Great Northern contends that “[i]t is irrelevant who hired the accountant so long
as the communications with the attorney facilitated the rendition of the attorney’s
legal services.” Id. It notes that Texas Rule of Evidence 503(a)(4) “expressly includes
within the ambit of the representatives that may be involved in a communication ‘an
accountant who is reasonably necessary for the lawyer’s rendition of professional legal
services,’ without any requirement that the lawyer be the one that retained the
accountant.” Id. (quoting TEX. R. EVID. 503(a)(4)(b)).

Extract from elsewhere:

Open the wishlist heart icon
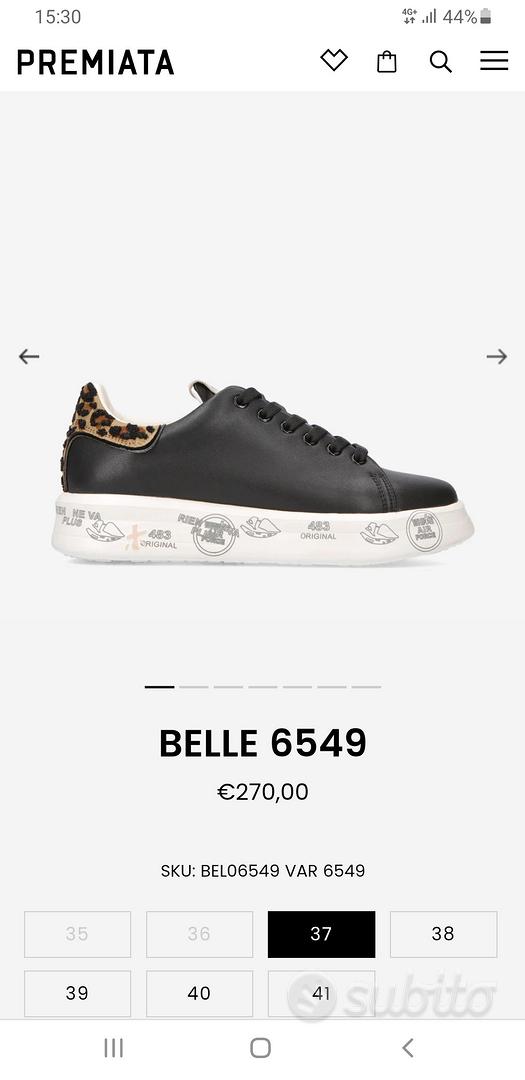Viewport: 525px width, 1080px height. (334, 61)
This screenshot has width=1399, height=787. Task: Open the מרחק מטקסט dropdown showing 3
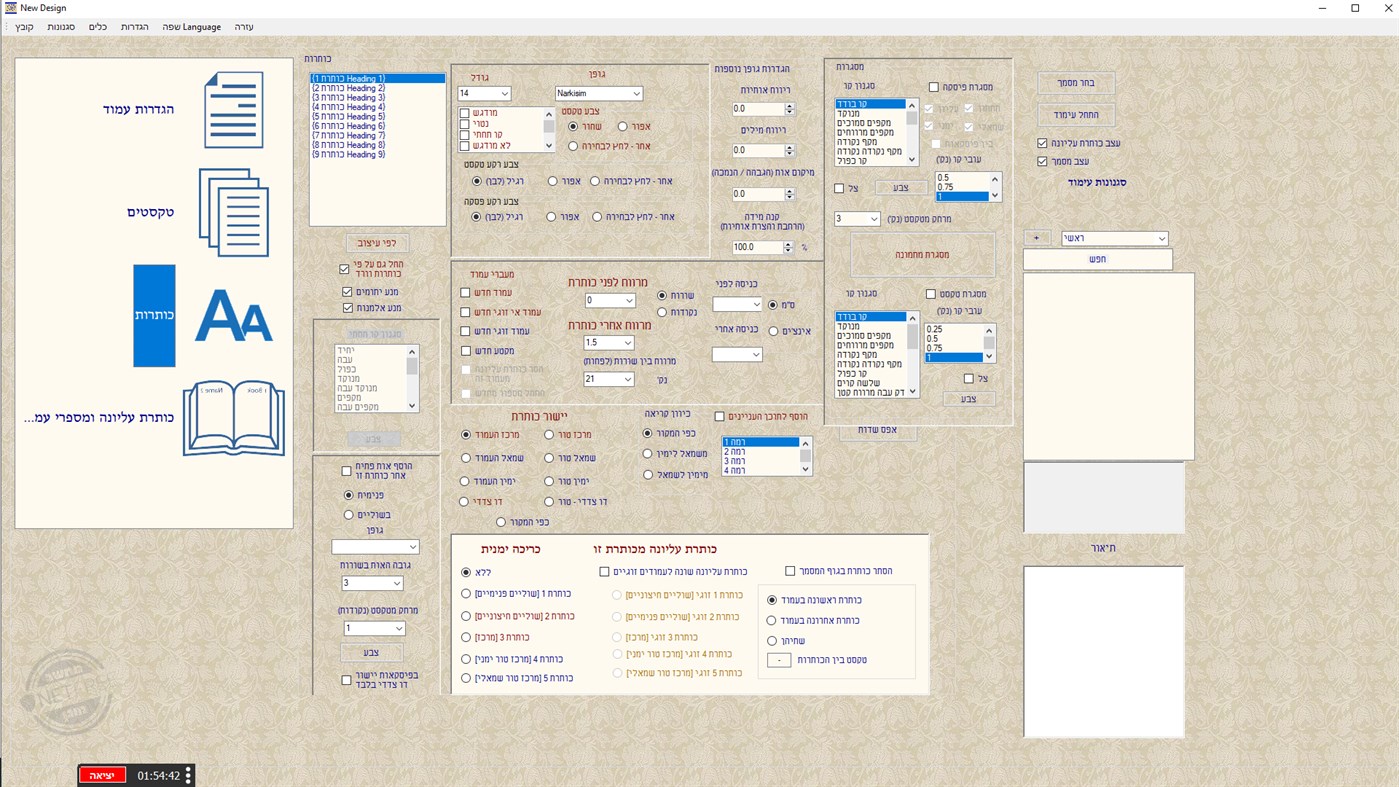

Great Northern finally replies that, “[u]nlike the cases that Plaintiff cites,
HSNO and Great Northern communicated with counsel as part of counsel’s provision
of legal service, i.e. HSNO’s involvement in certain communications was for the
purpose of assisting counsel,” and that, “[b]ecause HSNO’s involvement in those
communications facilitated the legal advice that counsel was hired to provide, (which
is particularly obvious in light of the complex business interruption claim that HSNO
helped calculate), the attorney-client privilege attached to all of their confidential
communications.” Id. at 5 (footnote omitted).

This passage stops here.